Congrats to Emily1970 & 1notenough  !! I hope y'all have many wonderful yrs. with your new friends. Chuck & nessie monster are very lucky to have found you! Someone dropped an emaciated Boxer off on the side of a very busy road about 1 mile away. Skin & bones, and the vet estimates she gave birth within the past month. No one knows where the pups are. Someone even had the nerve to write on her collar "Feed Me & I need a home." Breaks my heart :'( So glad Chuck & Nessie are one of the blessed ones!


----------



## jld640 (Sep 29, 2010)

Good for you Emily1970 &1notenough! Chuck and Nessie Monster are lucky to have found you!


----------



## Emily1970 (Apr 21, 2011)

Great article redbirddog. Thank goodness there has been no violence, just pouting. Riley has been in our household since he was a baby so of course we are supporting Riley as the dominant dog.
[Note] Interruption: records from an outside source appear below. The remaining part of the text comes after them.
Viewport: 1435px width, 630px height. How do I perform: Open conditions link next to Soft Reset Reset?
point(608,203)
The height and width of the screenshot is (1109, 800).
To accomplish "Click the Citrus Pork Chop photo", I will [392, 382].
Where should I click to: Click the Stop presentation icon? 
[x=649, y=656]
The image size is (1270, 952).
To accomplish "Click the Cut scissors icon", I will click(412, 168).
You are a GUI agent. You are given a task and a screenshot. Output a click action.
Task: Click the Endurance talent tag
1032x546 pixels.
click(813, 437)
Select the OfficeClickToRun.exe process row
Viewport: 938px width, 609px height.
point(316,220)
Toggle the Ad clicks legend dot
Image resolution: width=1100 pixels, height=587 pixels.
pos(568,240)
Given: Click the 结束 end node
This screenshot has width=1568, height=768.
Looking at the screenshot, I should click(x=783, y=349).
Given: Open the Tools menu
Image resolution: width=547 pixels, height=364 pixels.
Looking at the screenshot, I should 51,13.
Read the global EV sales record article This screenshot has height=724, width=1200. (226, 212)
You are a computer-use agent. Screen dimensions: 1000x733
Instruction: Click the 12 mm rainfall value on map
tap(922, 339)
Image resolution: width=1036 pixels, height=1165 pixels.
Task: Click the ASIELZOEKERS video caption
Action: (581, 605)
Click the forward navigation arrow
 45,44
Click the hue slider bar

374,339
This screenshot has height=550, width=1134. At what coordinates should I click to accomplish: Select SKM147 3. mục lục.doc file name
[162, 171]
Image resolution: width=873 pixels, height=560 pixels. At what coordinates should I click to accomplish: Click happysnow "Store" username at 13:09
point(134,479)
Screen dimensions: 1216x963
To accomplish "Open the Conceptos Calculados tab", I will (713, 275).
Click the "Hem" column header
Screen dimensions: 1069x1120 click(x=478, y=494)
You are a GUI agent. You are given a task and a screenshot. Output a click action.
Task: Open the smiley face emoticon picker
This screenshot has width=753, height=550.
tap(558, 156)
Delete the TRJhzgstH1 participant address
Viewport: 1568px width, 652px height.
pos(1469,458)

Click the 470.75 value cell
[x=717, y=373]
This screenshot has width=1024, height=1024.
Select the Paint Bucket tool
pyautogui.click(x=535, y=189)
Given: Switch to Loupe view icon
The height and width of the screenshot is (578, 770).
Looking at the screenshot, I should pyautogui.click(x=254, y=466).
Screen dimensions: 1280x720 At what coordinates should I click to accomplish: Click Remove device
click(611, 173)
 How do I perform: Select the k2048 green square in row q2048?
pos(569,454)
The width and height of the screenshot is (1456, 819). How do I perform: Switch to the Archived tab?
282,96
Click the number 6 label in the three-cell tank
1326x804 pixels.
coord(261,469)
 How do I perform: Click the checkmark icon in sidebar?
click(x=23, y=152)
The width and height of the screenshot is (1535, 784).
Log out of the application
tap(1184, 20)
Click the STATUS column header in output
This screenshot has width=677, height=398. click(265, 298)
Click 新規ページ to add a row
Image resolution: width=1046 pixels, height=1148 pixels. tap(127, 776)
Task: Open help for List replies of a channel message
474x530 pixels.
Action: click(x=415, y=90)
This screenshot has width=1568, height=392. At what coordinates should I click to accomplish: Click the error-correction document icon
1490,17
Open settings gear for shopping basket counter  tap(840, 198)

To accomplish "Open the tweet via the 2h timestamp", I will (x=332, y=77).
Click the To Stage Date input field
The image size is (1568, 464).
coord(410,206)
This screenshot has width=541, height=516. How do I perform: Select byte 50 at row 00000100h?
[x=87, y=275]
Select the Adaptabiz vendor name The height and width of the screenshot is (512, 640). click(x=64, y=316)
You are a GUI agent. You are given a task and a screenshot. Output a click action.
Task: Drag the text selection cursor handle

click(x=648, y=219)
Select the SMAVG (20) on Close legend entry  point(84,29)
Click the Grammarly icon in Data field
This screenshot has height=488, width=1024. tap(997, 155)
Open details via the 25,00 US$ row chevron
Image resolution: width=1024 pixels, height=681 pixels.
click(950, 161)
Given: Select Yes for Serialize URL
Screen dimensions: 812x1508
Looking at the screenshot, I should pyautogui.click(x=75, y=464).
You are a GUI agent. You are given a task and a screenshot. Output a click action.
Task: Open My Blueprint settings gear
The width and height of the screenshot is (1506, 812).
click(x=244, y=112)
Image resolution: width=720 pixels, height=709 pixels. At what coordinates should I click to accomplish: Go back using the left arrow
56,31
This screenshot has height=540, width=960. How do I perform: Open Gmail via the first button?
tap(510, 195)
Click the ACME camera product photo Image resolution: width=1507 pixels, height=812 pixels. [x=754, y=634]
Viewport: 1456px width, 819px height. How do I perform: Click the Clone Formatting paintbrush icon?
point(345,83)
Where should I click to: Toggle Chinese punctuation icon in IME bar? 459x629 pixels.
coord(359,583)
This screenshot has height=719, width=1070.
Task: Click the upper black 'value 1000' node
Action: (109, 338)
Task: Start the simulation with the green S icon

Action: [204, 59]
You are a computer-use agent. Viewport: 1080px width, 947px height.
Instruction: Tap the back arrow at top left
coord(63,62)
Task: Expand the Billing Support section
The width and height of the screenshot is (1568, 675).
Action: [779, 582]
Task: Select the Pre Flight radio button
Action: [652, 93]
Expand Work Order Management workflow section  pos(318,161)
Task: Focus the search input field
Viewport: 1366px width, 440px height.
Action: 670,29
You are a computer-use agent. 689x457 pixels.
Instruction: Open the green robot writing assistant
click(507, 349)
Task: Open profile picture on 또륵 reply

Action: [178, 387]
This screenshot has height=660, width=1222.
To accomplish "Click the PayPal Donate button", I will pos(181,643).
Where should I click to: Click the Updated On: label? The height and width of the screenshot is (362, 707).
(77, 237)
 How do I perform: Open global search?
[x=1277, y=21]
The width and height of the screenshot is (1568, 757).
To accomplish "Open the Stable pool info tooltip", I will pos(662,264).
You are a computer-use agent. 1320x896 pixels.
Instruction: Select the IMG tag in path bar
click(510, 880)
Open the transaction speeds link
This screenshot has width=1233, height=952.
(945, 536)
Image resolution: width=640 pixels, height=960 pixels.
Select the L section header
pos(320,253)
Chuck doesn't really seem to care about anything, but being petted and playing with some toys. Riley is pretty good about sharing. If Chuck drops one, Riley will go grab it, but by then Chuck has moved on.


----------



## VbarK Vizslas (Jan 31, 2012)

You ROCK!!! Lucky Chucky!!! So glad you were able to rescue him from a horrible life.


----------



## Ozkar (Jul 4, 2011)

As much as it sometimes makes you uncomfortable, it is perhaps better to just let Riley and Chuck work it out for themselves and not try and even things up or retain one's position. I have three. All came at different times. As much as I wanted the first dog to be the dominant dog, I had to let them work it out for themselves. They have worked it out that after me, Ozkar pretends he's dominant dog, Astro pretends to be 2nd in line and Zsa Zsa rules both from behind!


----------



## finch (Sep 19, 2011)

Ozkar said:


> As much as I wanted the first dog to be the dominant dog, I had to let them work it out for themselves.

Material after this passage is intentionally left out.